> **TASK DESCRIPTION**: Find the lines in the records below that contain "thumbnail", and report each of them.

> **DATA SHOWN**:
=====

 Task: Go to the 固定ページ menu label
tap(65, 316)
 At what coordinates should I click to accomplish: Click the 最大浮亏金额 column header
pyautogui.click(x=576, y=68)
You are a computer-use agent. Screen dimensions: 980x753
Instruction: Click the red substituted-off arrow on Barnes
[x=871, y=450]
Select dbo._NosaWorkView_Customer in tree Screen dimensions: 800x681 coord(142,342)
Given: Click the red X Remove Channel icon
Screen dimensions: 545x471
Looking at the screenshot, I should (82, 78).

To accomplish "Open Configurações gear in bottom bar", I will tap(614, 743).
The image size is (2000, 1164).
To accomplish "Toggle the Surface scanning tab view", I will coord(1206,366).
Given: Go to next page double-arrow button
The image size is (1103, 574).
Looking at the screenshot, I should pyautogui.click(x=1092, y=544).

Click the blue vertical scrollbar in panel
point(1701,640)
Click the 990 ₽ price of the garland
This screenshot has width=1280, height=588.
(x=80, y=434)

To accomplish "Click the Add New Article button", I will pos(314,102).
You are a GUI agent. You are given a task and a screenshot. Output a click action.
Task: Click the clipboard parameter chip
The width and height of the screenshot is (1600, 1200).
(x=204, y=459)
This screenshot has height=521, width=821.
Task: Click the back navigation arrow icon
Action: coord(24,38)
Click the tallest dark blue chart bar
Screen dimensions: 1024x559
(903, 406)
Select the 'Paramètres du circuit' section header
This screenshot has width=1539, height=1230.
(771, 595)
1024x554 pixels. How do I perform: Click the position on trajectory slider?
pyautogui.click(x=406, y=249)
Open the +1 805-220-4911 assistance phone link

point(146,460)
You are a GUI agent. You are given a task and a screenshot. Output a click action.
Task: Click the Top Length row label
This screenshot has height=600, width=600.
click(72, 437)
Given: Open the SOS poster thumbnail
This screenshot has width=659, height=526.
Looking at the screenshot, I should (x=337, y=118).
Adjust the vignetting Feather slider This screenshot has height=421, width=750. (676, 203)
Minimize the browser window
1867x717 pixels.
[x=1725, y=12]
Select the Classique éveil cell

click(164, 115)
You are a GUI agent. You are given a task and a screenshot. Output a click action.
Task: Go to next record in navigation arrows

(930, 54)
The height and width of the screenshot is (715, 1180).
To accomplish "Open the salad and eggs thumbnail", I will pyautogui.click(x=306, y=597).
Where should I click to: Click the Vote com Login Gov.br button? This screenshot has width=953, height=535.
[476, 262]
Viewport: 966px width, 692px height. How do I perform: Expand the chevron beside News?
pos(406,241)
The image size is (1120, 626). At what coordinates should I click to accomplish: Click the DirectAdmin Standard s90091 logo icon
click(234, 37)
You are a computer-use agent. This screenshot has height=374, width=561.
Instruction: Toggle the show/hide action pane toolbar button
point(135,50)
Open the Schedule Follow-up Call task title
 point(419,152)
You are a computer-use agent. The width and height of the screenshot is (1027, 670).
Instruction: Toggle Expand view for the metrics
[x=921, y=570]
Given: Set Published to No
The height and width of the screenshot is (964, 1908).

=====

> **EXERCISE SOLUTION**:
Given: Open the SOS poster thumbnail
To accomplish "Open the salad and eggs thumbnail", I will pyautogui.click(x=306, y=597).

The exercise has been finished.